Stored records
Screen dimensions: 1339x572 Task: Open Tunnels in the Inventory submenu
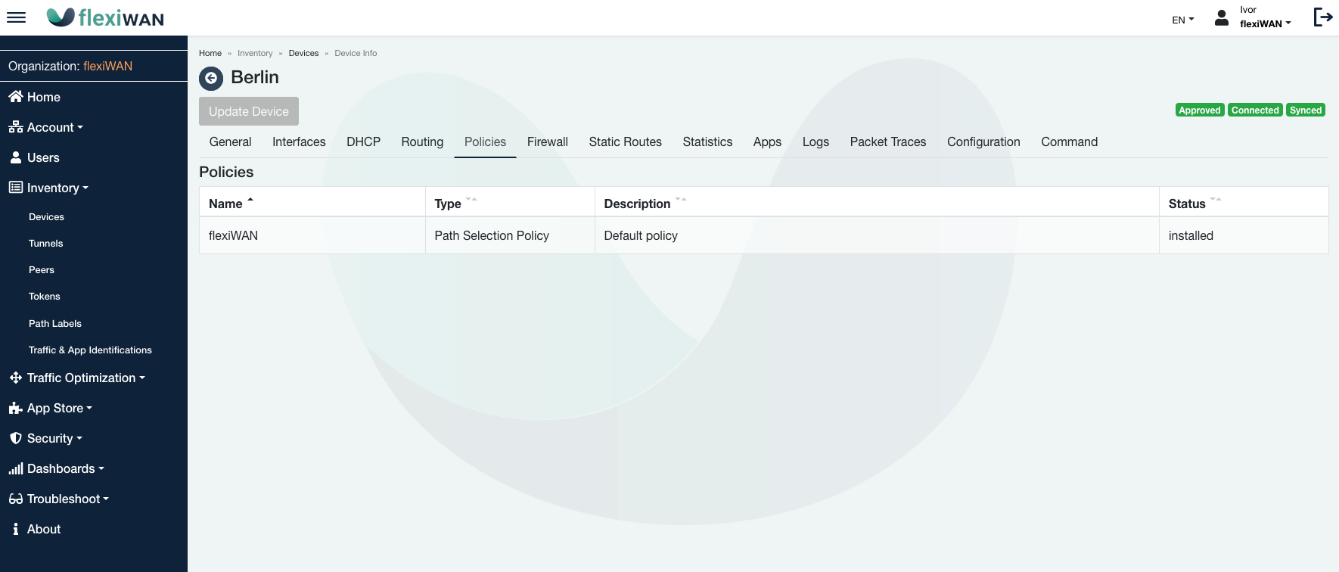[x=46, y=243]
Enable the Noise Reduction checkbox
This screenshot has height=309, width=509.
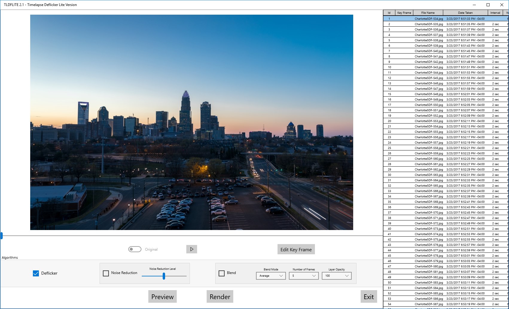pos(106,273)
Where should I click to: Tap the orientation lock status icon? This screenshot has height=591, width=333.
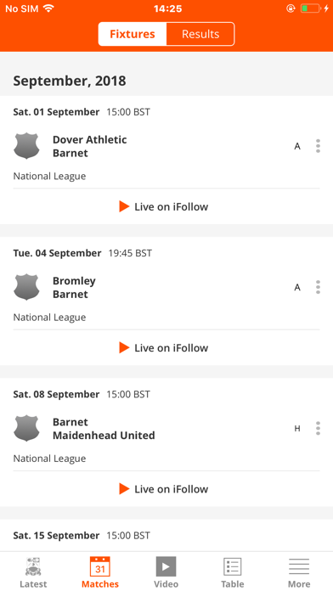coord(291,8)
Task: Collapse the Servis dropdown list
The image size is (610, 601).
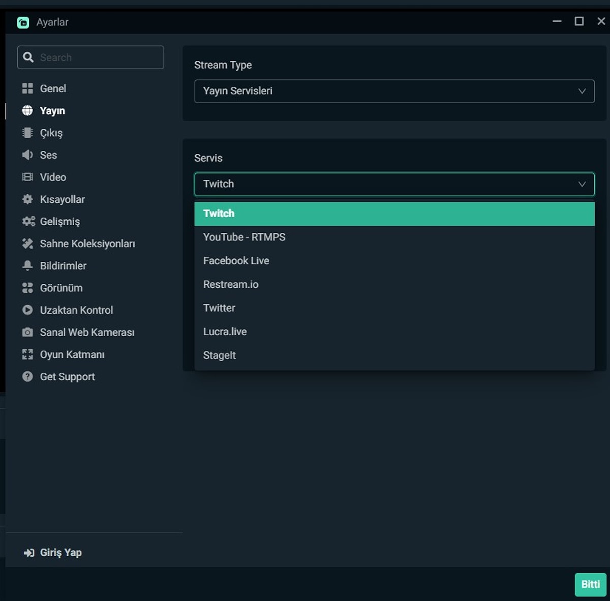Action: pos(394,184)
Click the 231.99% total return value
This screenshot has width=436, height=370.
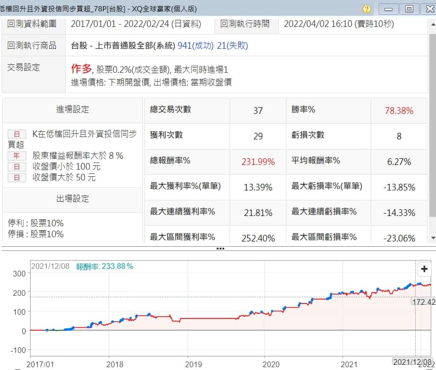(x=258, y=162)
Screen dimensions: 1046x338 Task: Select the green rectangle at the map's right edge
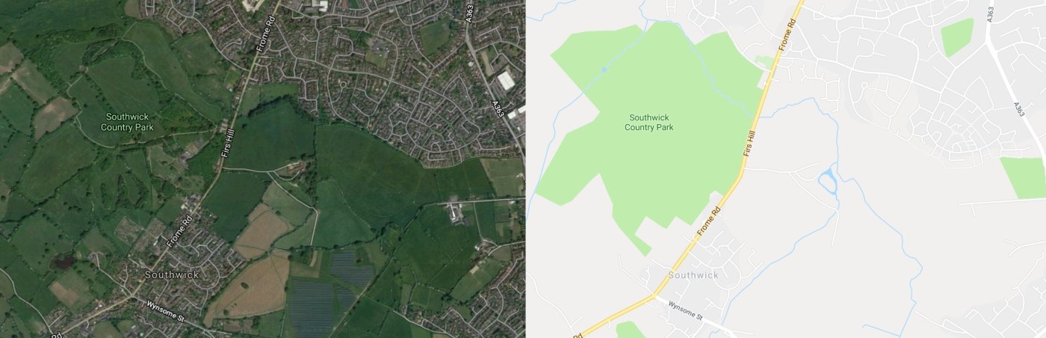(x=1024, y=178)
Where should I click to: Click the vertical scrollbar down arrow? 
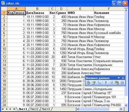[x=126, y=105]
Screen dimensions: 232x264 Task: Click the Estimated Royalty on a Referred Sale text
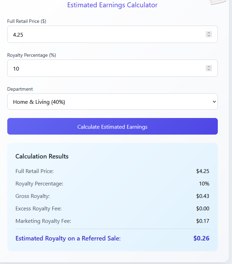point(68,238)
--
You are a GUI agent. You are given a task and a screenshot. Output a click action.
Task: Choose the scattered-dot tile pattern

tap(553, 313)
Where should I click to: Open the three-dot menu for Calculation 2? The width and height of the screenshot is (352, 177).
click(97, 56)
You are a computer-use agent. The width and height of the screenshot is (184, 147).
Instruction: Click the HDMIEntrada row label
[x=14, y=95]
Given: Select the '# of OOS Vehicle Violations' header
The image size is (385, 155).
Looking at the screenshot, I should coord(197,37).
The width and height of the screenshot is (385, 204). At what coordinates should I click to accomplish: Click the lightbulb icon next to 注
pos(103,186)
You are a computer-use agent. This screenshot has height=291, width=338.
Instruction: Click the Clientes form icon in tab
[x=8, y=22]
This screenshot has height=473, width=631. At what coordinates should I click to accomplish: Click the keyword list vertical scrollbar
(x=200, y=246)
--
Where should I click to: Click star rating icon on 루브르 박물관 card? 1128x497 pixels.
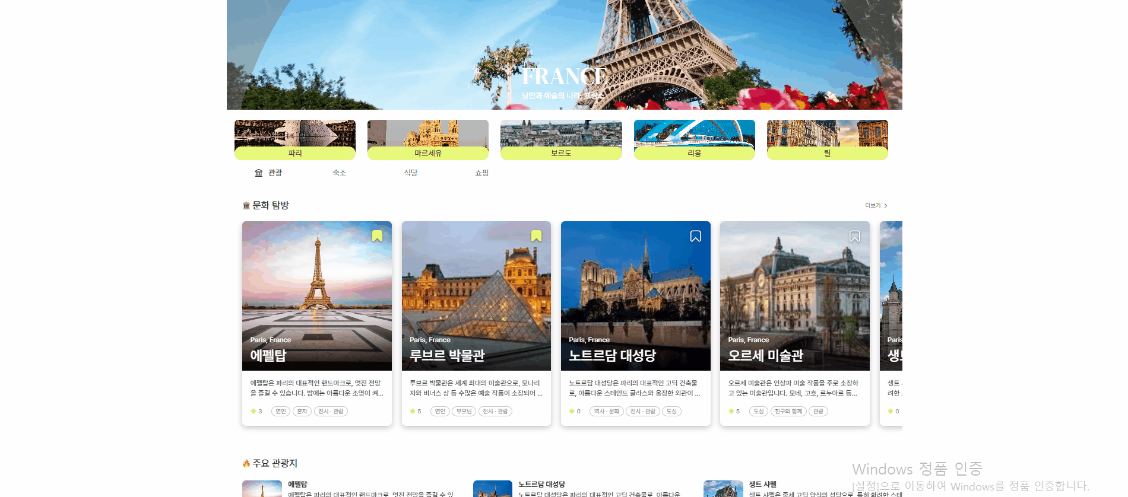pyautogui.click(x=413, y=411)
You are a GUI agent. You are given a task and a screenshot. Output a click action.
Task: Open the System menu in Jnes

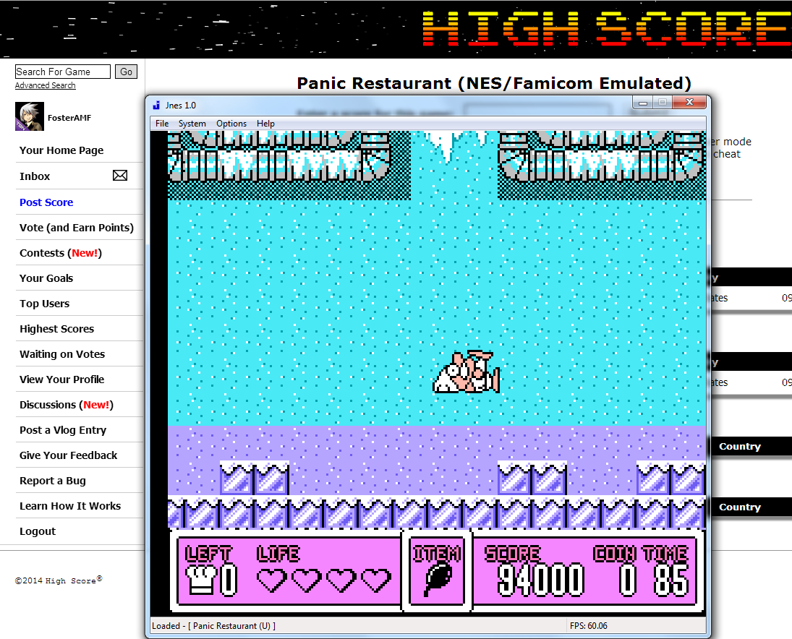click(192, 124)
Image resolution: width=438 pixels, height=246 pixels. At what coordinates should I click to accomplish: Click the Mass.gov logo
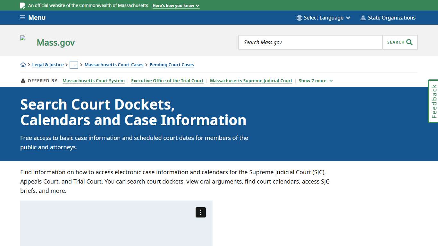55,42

PROBLEM DESCRIPTION
Which lines of the data contain the string "computer"? Copy each of them.

EXERCISE ANSWER
You are a computer-use agent. The width and height of the screenshot is (184, 147).
You are a computer-use agent. This screenshot has height=291, width=338.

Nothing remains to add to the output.